* [What is being asked]:
Could you copy the material from the line with "The height and width of the screenshot is (290, 574)." through the end, swapping "header" for "heading", changing nothing else, and leaving out the pictures?
====
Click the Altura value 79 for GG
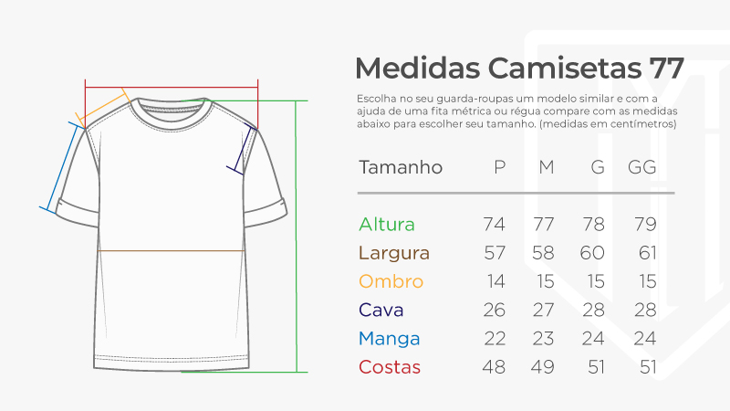Viewport: 730px width, 411px height. (x=643, y=225)
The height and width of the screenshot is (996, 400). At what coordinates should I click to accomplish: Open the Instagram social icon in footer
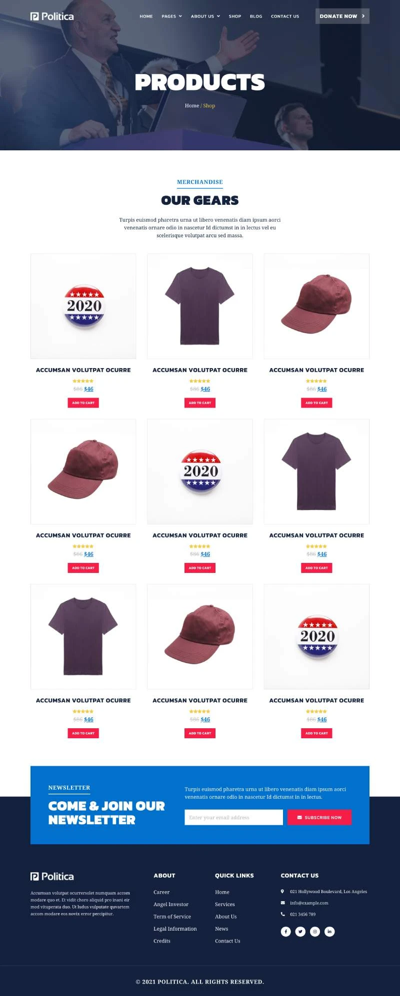315,931
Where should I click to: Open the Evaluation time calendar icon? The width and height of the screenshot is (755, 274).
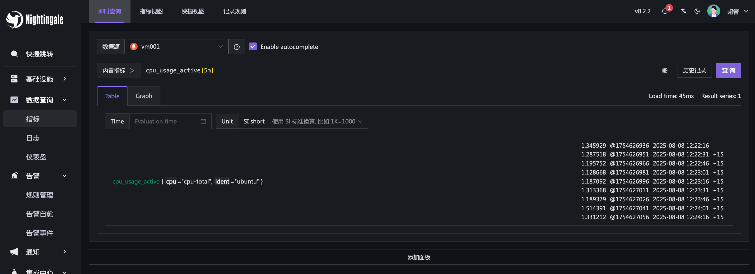pos(203,121)
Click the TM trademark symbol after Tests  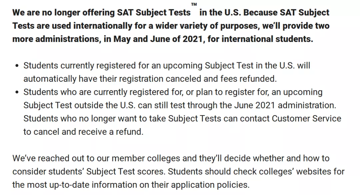click(x=194, y=4)
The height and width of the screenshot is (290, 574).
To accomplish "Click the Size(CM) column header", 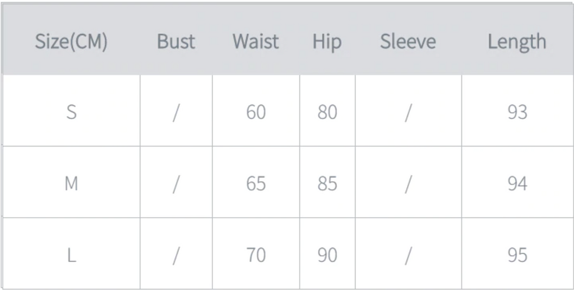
====
* [Task solution]:
The height and width of the screenshot is (290, 574).
To accomplish "Click the Size(CM) column heading", 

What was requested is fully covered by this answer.